We will apply trial sequential analysis as cumulative meta‐analyses are at risk of producing random errors due to sparse data and repetitive testing of the accumulating data (Brok 2009; Wetterslev 2008). To minimize random errors, we will calculate the required information size (i.e. the number of participants needed in a meta‐analysis to detect or reject a certain intervention effect) (Wetterslev 2008). The required information size calculation should also account for the heterogeneity or diversity present in the meta‐analysis (Wetterslev 2008). In our meta‐analysis, we will base the diversity‐adjusted required information size on the event proportion in the control group; assumption of a plausible RR reduction of 20% on the RR reduction observed in the included trials with low risk of bias; a risk of type I error of 5%; a risk of type II error of 20%; and the assumed diversity of the meta‐analysis. We will add the trials according to the year of publication, and if more than one trial has been published in a year, we will add trials alphabetically according to the last name of the first trial author. On the basis of the required information size, we will construct trial sequential monitoring boundaries (Lan 1983; Thorlund 2009; Wetterslev 2008). These boundaries will determine the statistical inference one may draw regarding the cumulative meta‐analysis that has not reached the required information size; if the trial sequential monitoring boundary is crossed before the required information size is reached, firm evidence may perhaps be established and further trials may turn out to be superfluous. On the other hand, if the boundary is not surpassed, it is most probably necessary to continue doing trials in order to detect or reject a certain intervention effect. That can be determined by assessing if the cumulative Z‐curve crosses the trial sequential boundaries. Furthermore, trial sequential analysis can test the futility before the required information size has been reached, i.e. trial sequential analysis provides an area of futility. If futility boundaries are crossed, then further trials may be unnecessary (CTU 2011). We will conduct TSA using software from the Copenhagen Trial Unit (CTU 2011).
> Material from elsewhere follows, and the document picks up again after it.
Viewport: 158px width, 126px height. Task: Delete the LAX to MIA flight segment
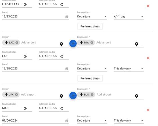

Subgroup analysis and investigation of heterogeneity

We anticipate clinical heterogeneity in the effects of the intervention and we propose to conduct the following subgroup analyses if data are available:

  1. By type of antibiotic regimen;

  2. HIV‐seronegative versus HIV‐seropositive patients;

  3. Patients with symptomatic versus asymptomatic neurosyphilis;

  4. Baseline serum RPR titer (i.e. two dilution decrease for baseline);

  5. Trials with industry bias versus trials without industry bias.
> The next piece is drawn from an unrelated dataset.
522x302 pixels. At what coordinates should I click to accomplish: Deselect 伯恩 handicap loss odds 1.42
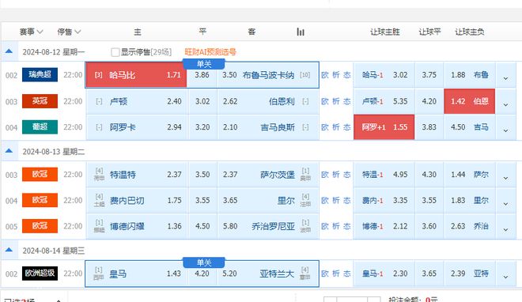point(469,101)
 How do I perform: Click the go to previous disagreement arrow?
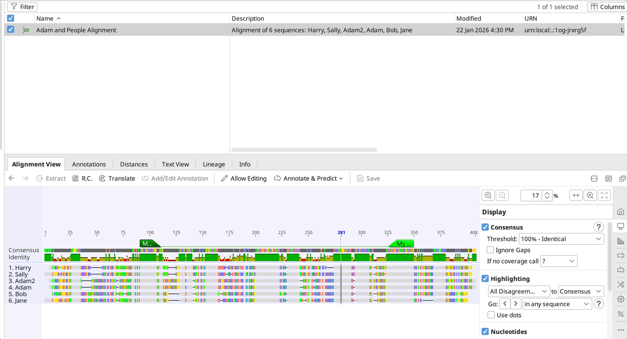504,304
We will only perform subgroup analysis for primary outcomes. If it is necessary, we will do post hoc subgroup analyses. We will specify the reason sufficiently and will interpret the results with caution.

Sensitivity analysis

If sufficient trials are identified, we plan to conduct sensitivity analyses as follows:

  1. Including only randomized clinical trials at low risk of bias (Higgins 2011). As it is unlikely that we will find many trials at low risk of bias in all items, we plan to choose three core domains instead of all, namely: generation of allocation sequence, allocation concealment, and blinding or masking.

  2. Repeating the analysis taking attrition bias into consideration.